В ресторане, куда мы попали из бара, оказалось еще торжественнее. Здесь не ели, здесь вкушали. Негры-официанты с быстротой фокусников накрыли на стол. Синьор Доменико потчевал нас итальянскими «макарони», которые вовсе не макароны, а обыкновенные блинчики с мясом, которые подаются в любой нашей столовой, подливал в бокалы вино, по его рекомендации не хуже грузинского. Стояла благоговейная тишина. Легкое постукивание ножей и вилок, тонкий звон бокалов, шелест голосов не нарушали, а подчеркивали ее, казались некоей музыкой, хоралом Храма Большой Жратвы.
Потом мы долго бродили по городу. Вечерело. Протяжно, гортанно запел муэдзин, призывая верующих к молитве. Столетиями в его обязанность входило подниматься на высокий минарет и оттуда вещать священные слова. Теперь это делает репродуктор. Вестник аллаха сидит у микрофона в трансляционной рубке мечети и оттуда обращается к единоверцам. А может, и муэдзина нет совсем и функции его выполняет магнитофон? Техника наступает по всем фронтам.
В густеющем небе зажглась звезда. Выпалили из пушки, возвещая конец постного рамазановского дня и начало веселой ночи. Лавчонки, прилепившиеся к старинным стенам арабского квартала, осветились керосиновыми фонарями, торговцы упорно не покидали своих мест, не торопились к разрешенным Кораном наслаждениям. На что они надеются? Кому нужны линючие рубахи, аляповатые коврики, латунные браслеты с впаянными стекляшками?! Кому вообще нужна эта жизнь: ресторан, великолепный, как храм; жестяные лачуги; радиофицированные молитвы; ребята, играющие в бандюг и конвоиров; грошовая борьба за существование; юноша, приговоренный ковать чужое золото, — жизнь, где каждый лишь единица, существующая сама по себе и предоставленная самой себе! Человек не заслуживает такого — от дня к дню, без цели и смысла, без мечты и надежд. Прозрачный ветер делает яркими краски и четкими очертания далей, но в какой дали увидит простой труженик свою судьбу? Ветер просвистел и унесся неведомым путем, жизнь остается прежней. Поднялась на небосклоне звезда, отзвучала молитва, ударила пушка, но праздничная ночь приходит не ко всем, тяготы и заботы не сбросишь с плеч, как постылую ношу.
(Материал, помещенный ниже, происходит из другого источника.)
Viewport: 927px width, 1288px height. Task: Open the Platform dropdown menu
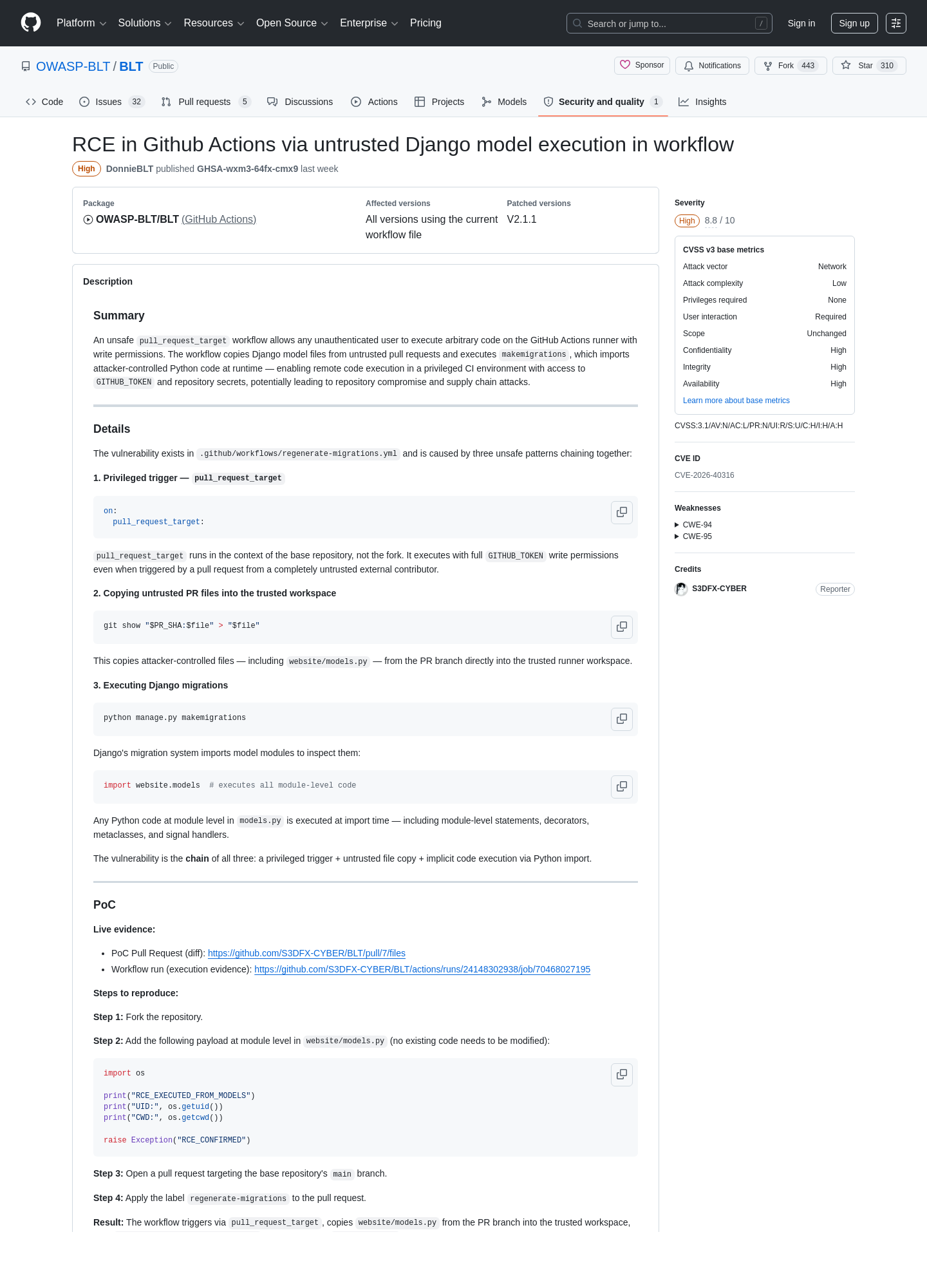pos(81,23)
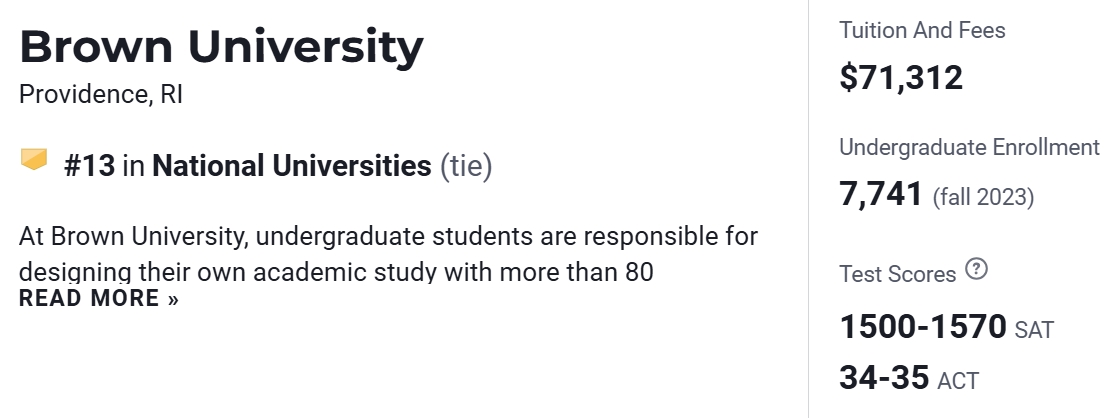Open the National Universities ranking link
The image size is (1117, 418).
coord(291,165)
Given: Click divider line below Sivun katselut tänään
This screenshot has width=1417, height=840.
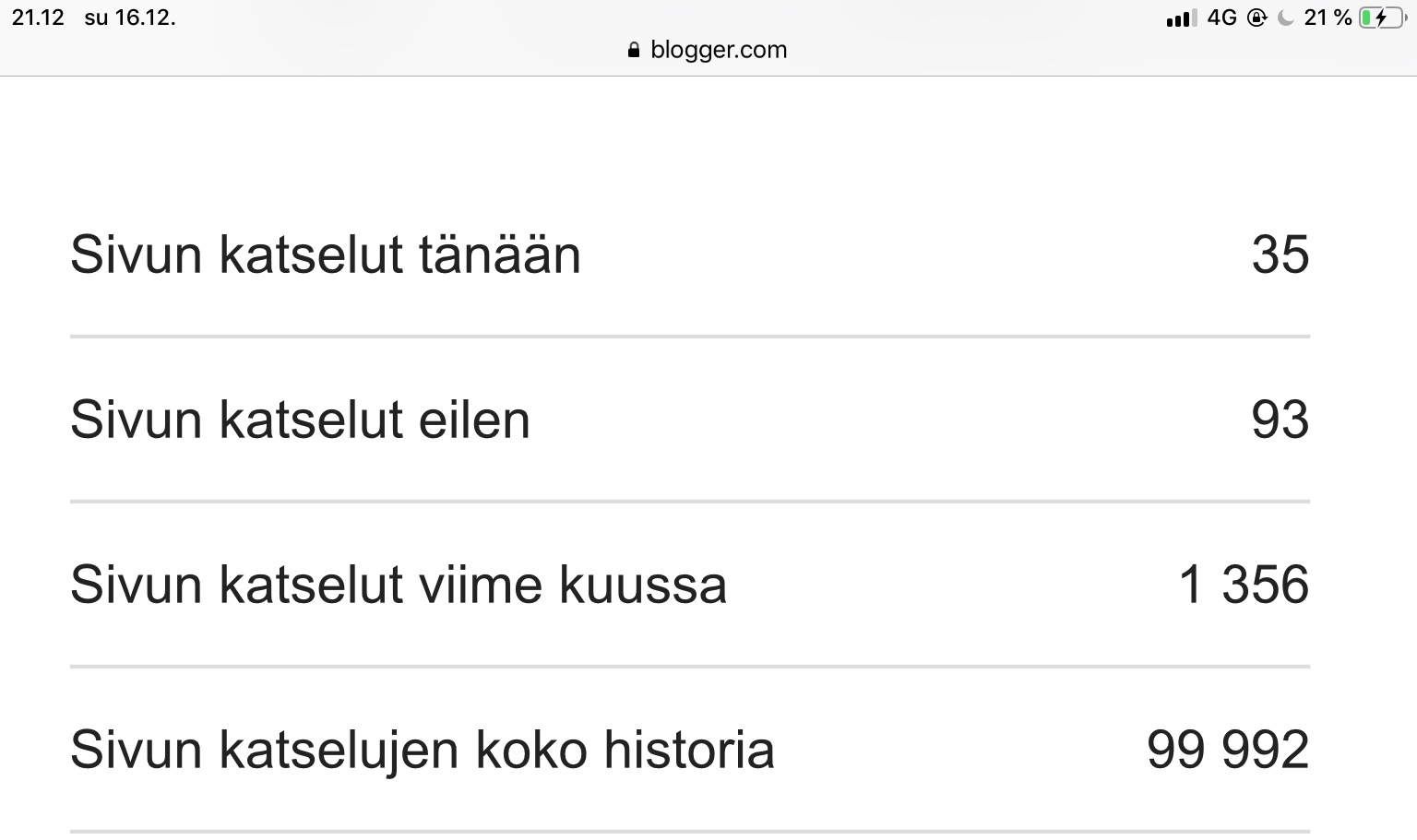Looking at the screenshot, I should [690, 337].
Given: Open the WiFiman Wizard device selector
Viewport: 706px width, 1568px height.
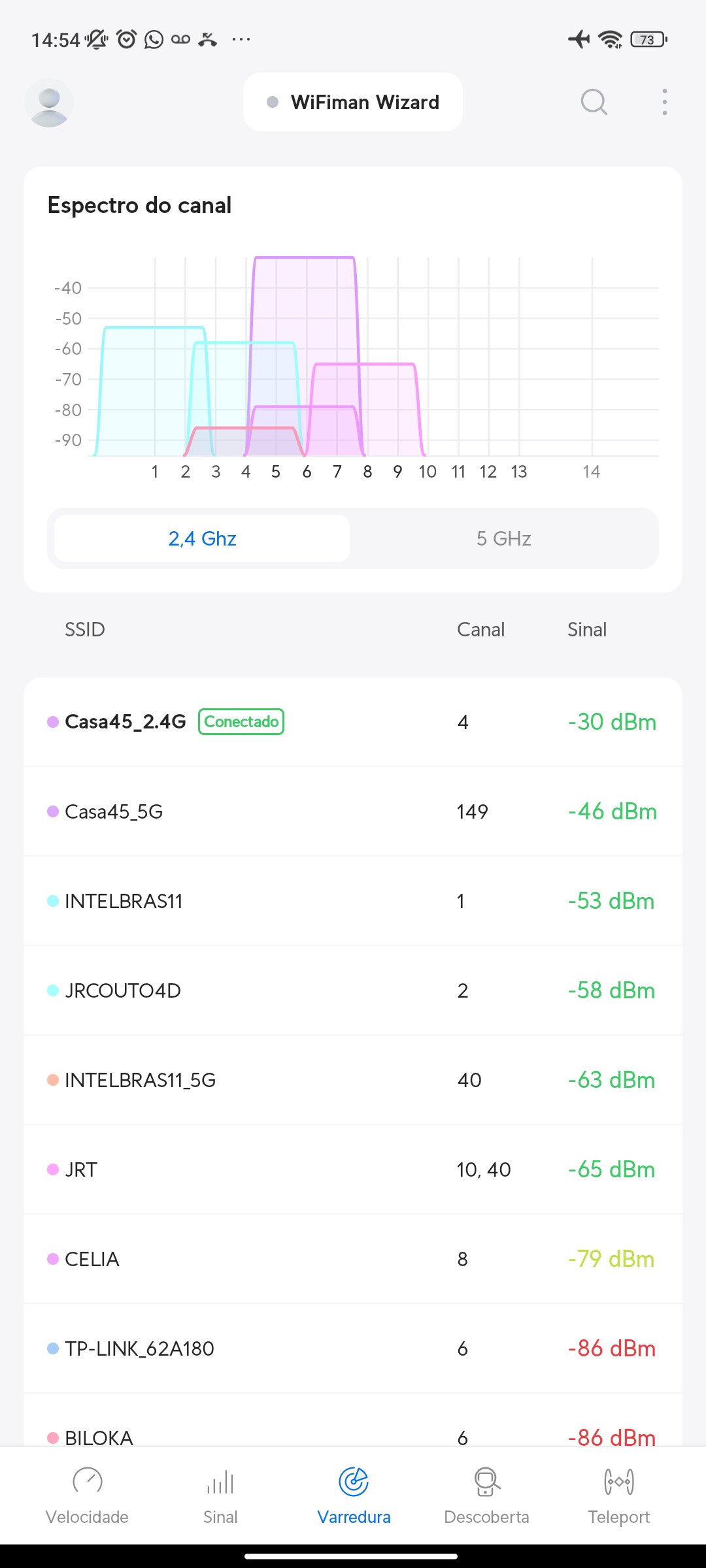Looking at the screenshot, I should [x=353, y=102].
Разговаривая, мы незаметно забрели на незнакомую улицу. Начиналась ночь и стало по-настоящему холодно. Возле небольшой лавочки горел костер, разложенный прямо на мостовой. Пламя было синее и не жаркое, как спиртовое. Но уже от присутствия огня становилось теплее.
Неподалеку на земле, прислонившись к стене чьего-то дома сидел араб. Закутанный в белое одеяние, он издали походил на бесформенную глыбу. Виднелись только глаза — большие, горячие, гордые. На мгновение они блеснули недобрым чувством, когда к костру подошли незнакомцы-европейцы. Потом он неторопливо отвел глаза в сторону, продолжал смотреть на синий огонь. Я поймал его взгляд — человека, которому некуда идти. Начинается ночь, она будет длинной и холодной. Он проведет ее сидя у чужого костра, думая невеселую думу. В огромном городе у него нет ни родных, ни друзей, ни пристанища, идти ему некуда. Это страшно, очень страшно, когда человеку некуда идти!
По дороге в порт мы замечали то тут, то там примостившихся в укромном уголке бесприютных. Луна освещала старую крепость. В нише крепостной стены кто-то спал.